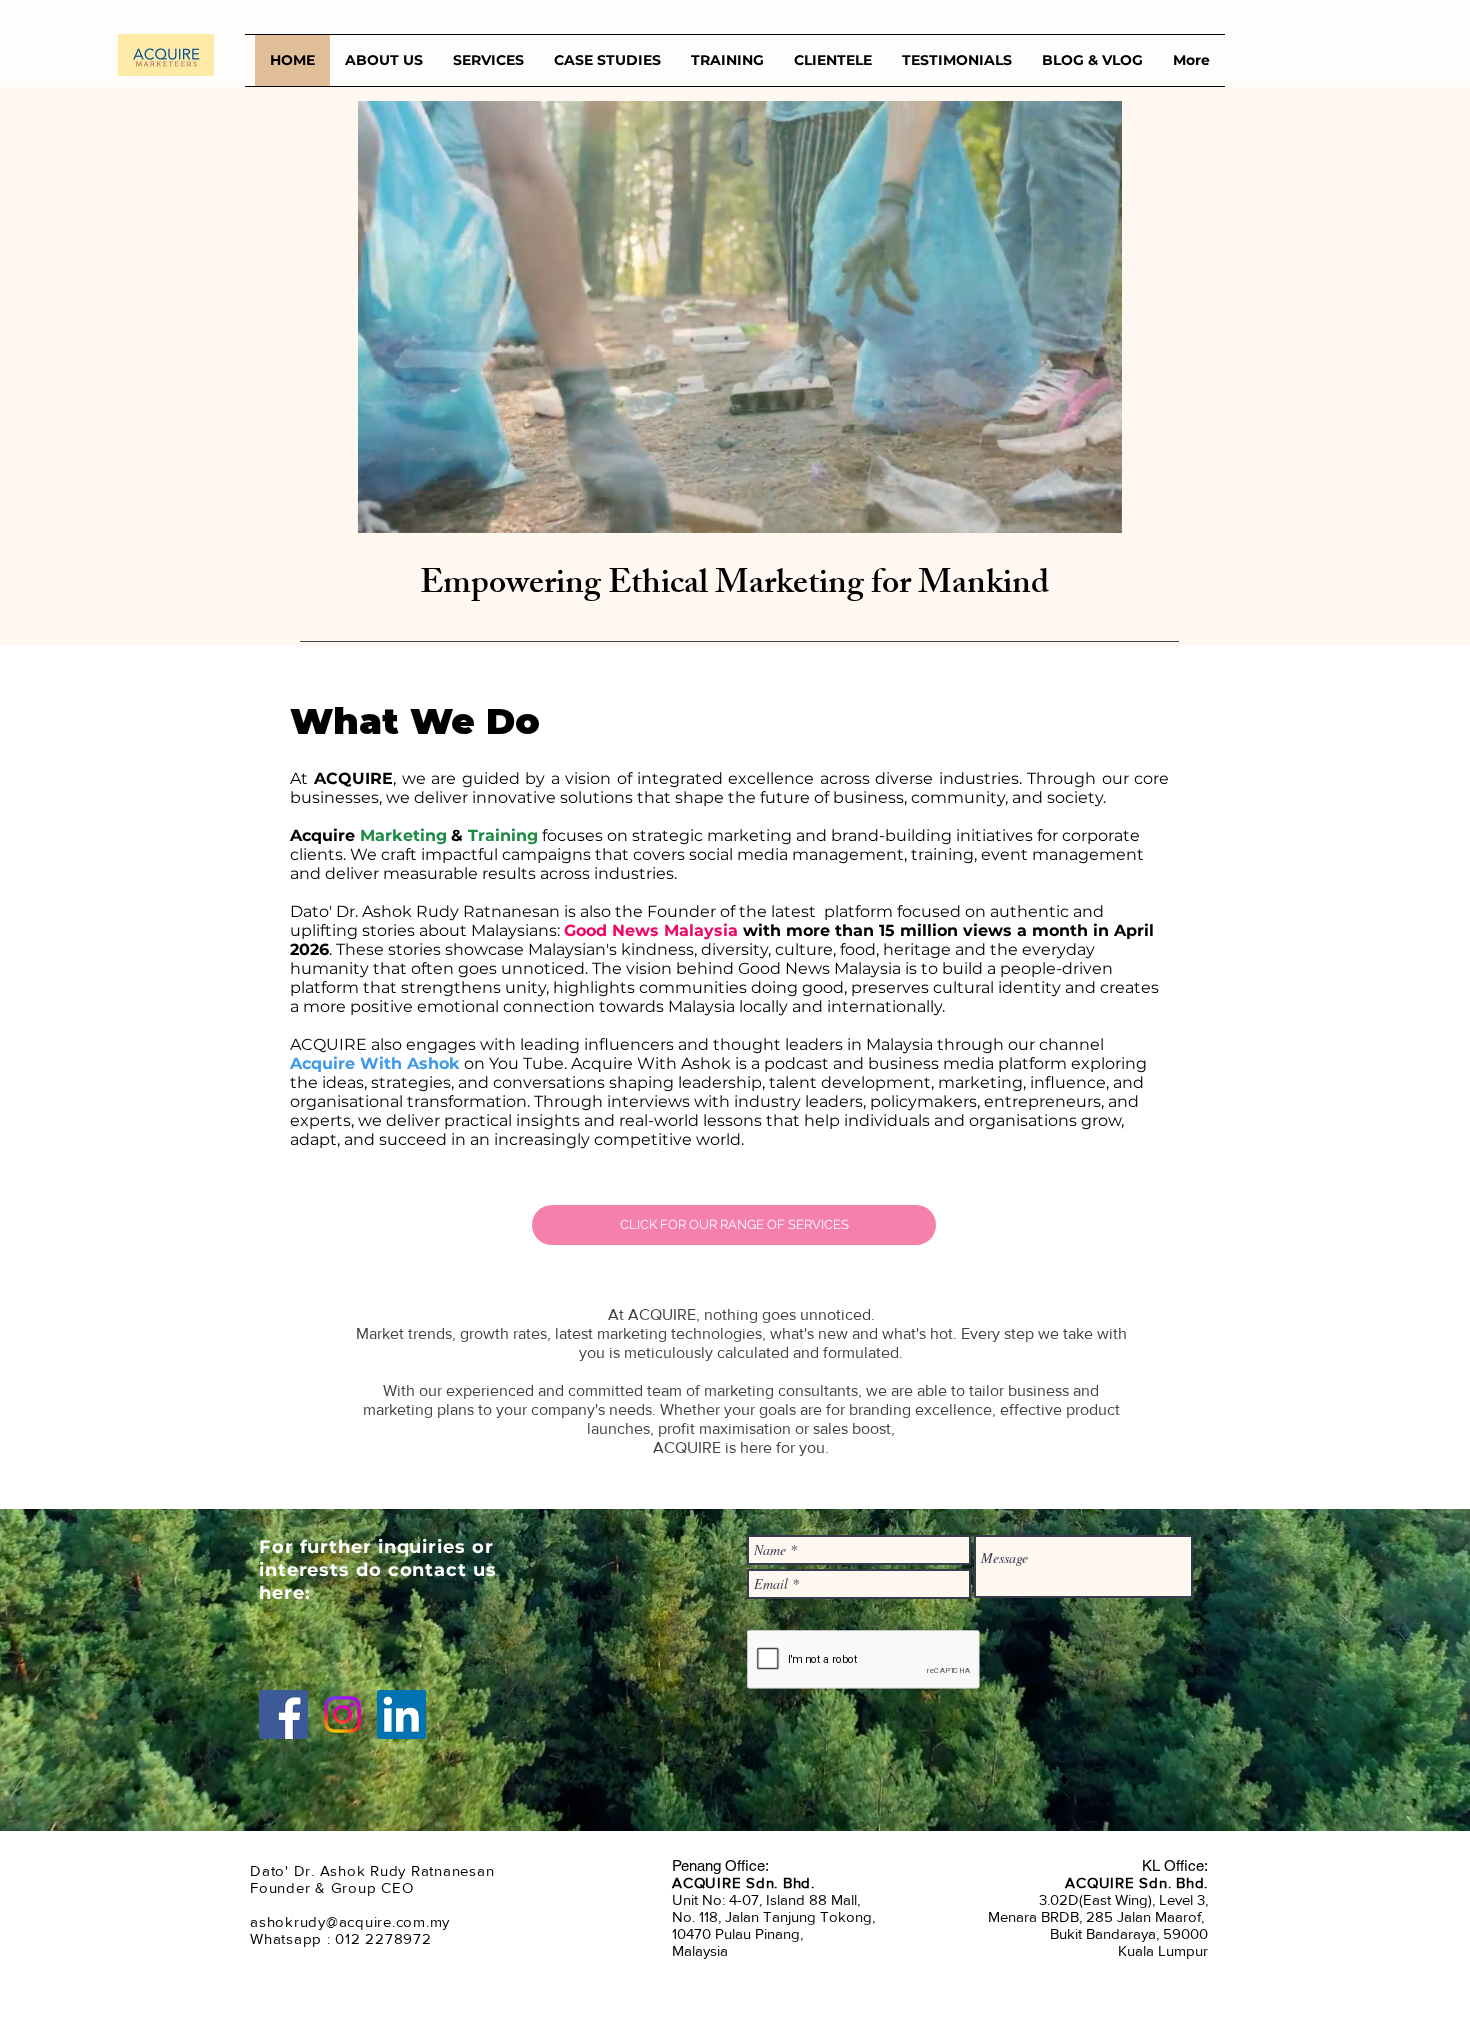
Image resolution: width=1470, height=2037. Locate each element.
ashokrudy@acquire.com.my (350, 1921)
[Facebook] (283, 1714)
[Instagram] (342, 1714)
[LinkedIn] (401, 1714)
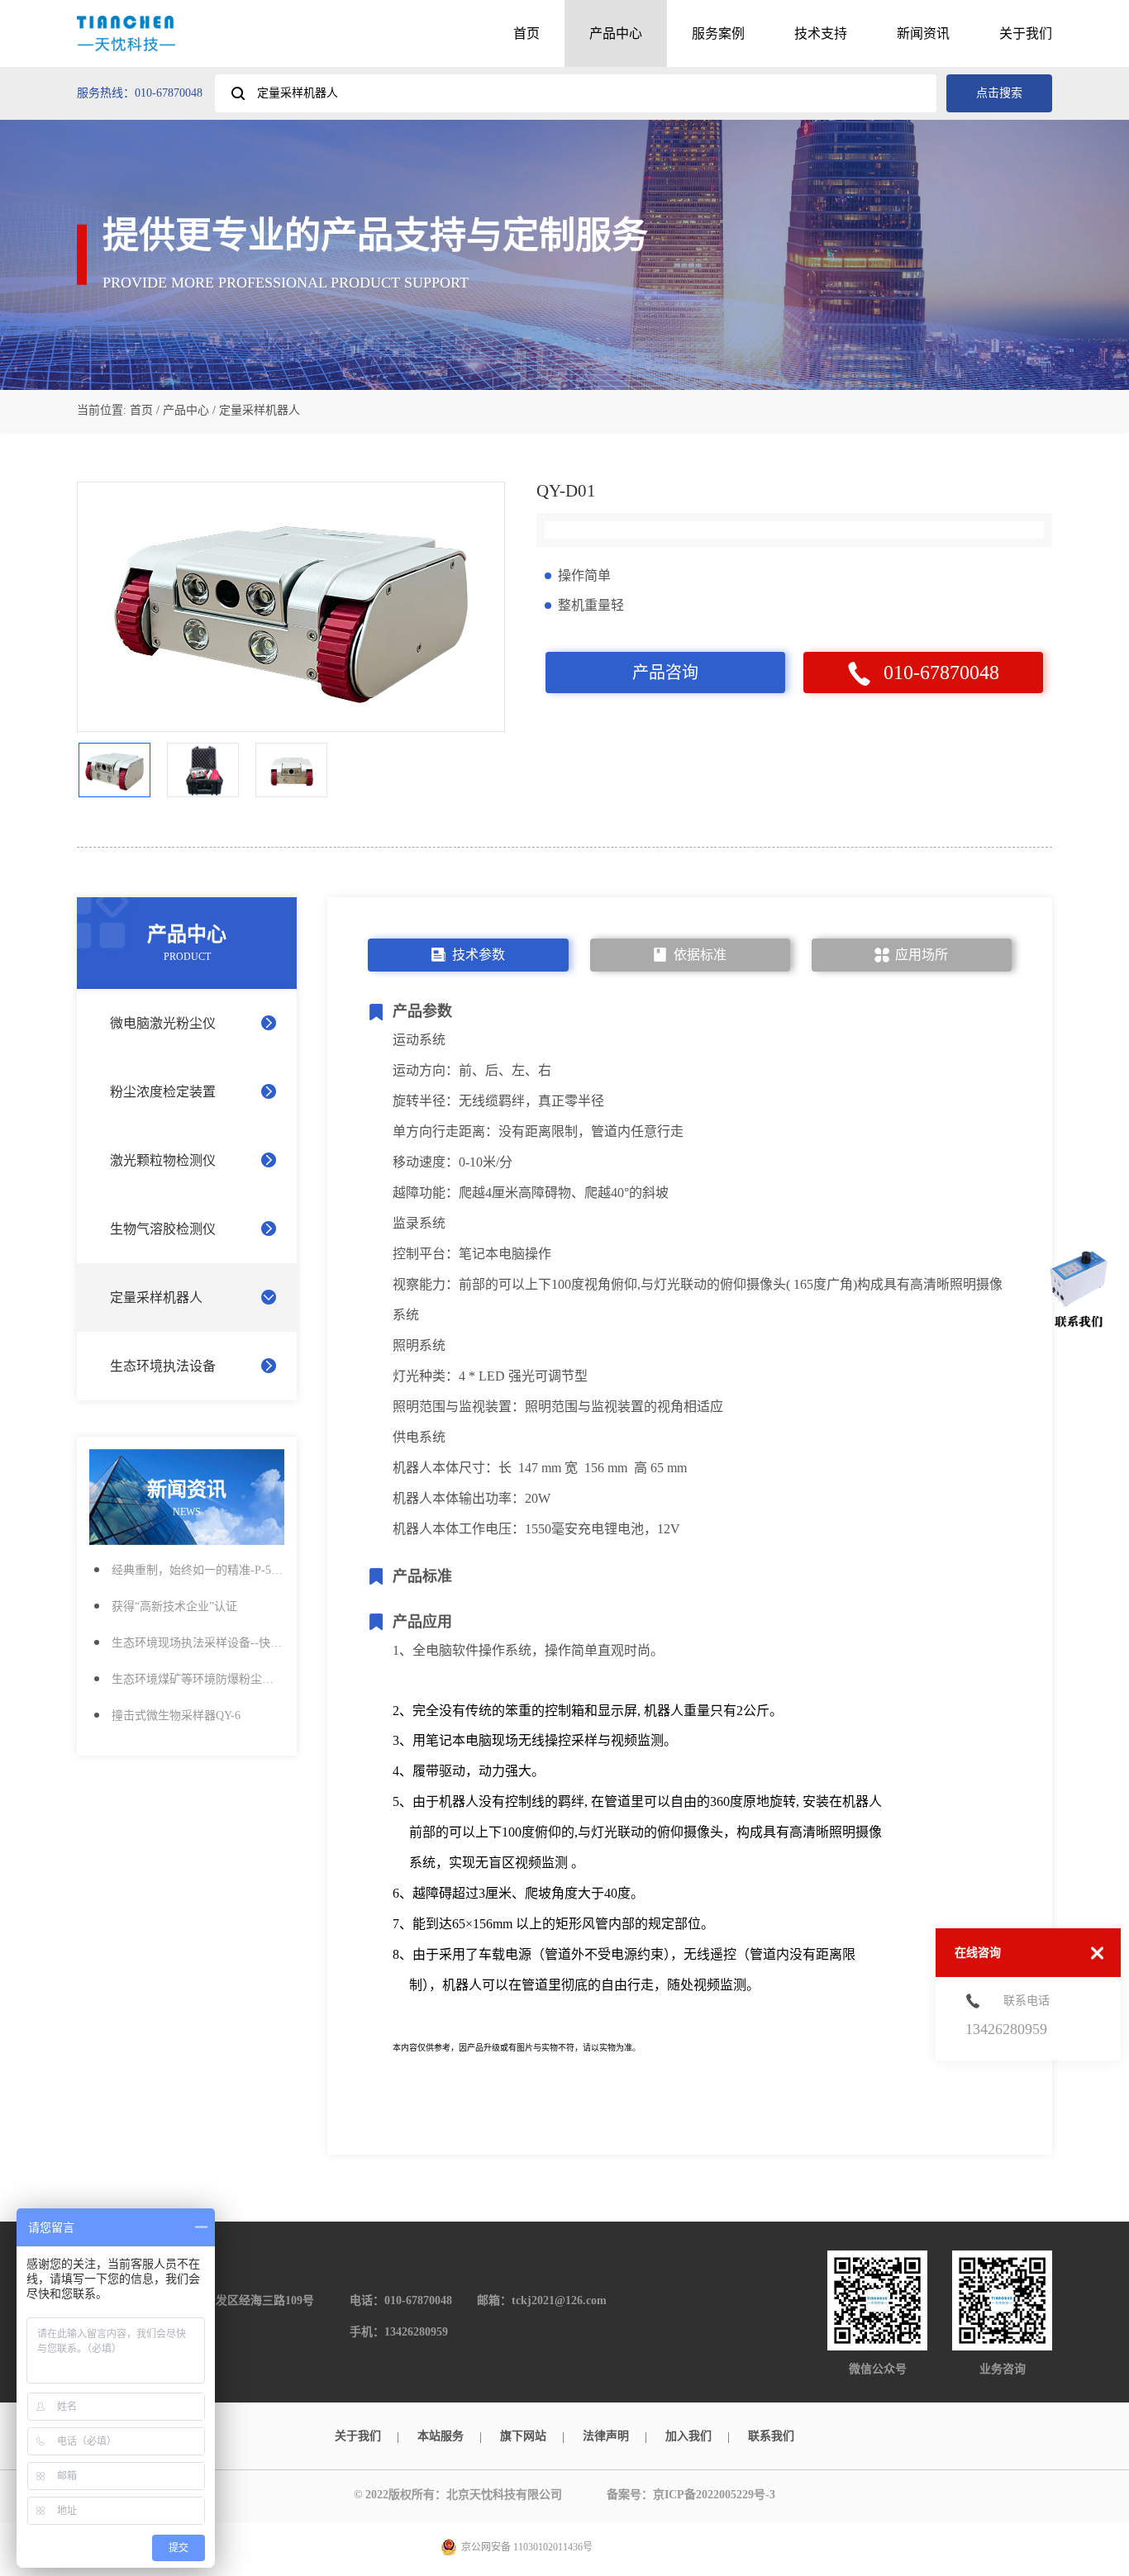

■ ■ ■ ■

Problem to solve: Nothing but the lines from the one that contains "ashokrudy@acquire.com.my (350, 1921)" through the end of the material above is to be reproduced, exactly and without pictures.

Reply:
ashokrudy@acquire.com.my (350, 1921)
[Facebook] (283, 1714)
[Instagram] (342, 1714)
[LinkedIn] (401, 1714)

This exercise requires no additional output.